Keskin sirke!
Şimdi, CHP İstanbul’da ve Ankara’da fırlattığı Bumerangın geri dönüş saatini beklesin..
Daha doğrusu Baykal’ı asıl şimdi derin bir korku alacaktır..
Karayalçın’ın seçimi kazanacağından emindiler.. Bir yandan CHP, bir yandan MHP sıkıştırınca, Gökçek nereye kaçabilirdi! Ankara Belediye Başkanı olarak da Karayalçın en azından bir dönem sorun olmazdı.
Zaten Kılıçdaroğlu da Ankara’ya gidecekti. Baykal da seçimden zaferle çıkmanın keyfini sürecekti..
“Gandi”ye benzetiyorlar ama bana göre “Pembe Panter”... Genel Başkanı için kendini feda eden adam mı, yoksa Baykal’ın başını yiyecek adam mı? Bunu zaman gösterecek.

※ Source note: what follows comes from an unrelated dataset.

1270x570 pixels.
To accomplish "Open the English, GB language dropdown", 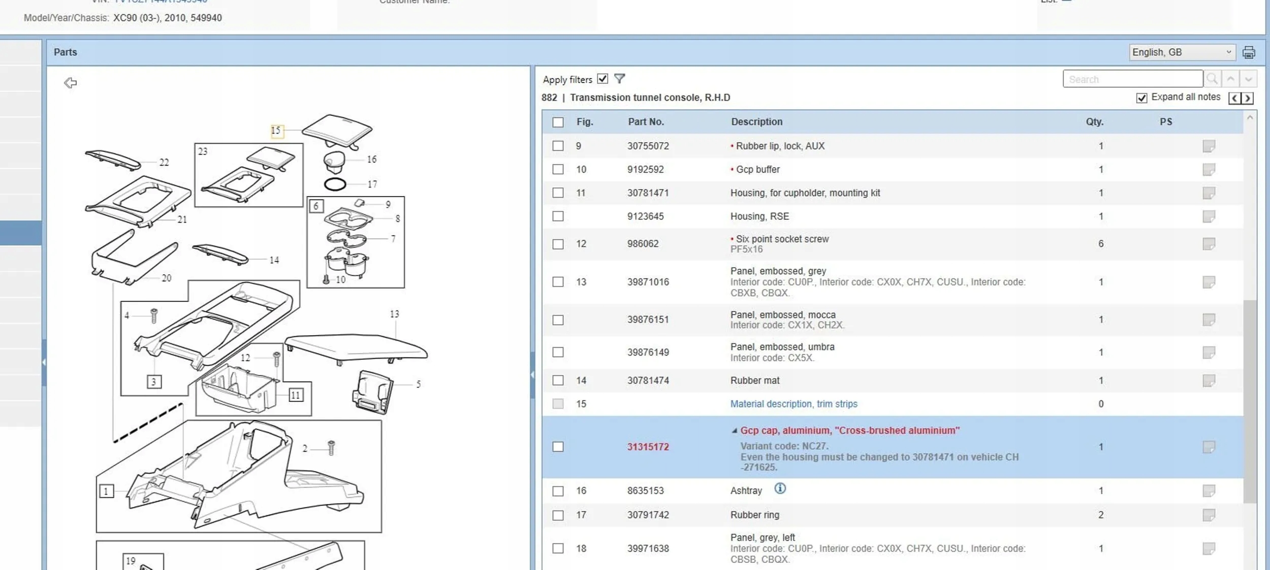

Kılıçdaroğlu’nun kılıcı Topbaş’ı kesmedi ama, döner Baykal’ı keser mi?
Hiç şüphe yok ki, CHP’nin başarısının arkasında Kılıçdaroğlu’na verilen oylar var.. Her ne kadar bu oylar Kılıçdaroğlu’nu başkanlığa taşımasa da, CHP’nin seçimden galib çıkmasını sağladı..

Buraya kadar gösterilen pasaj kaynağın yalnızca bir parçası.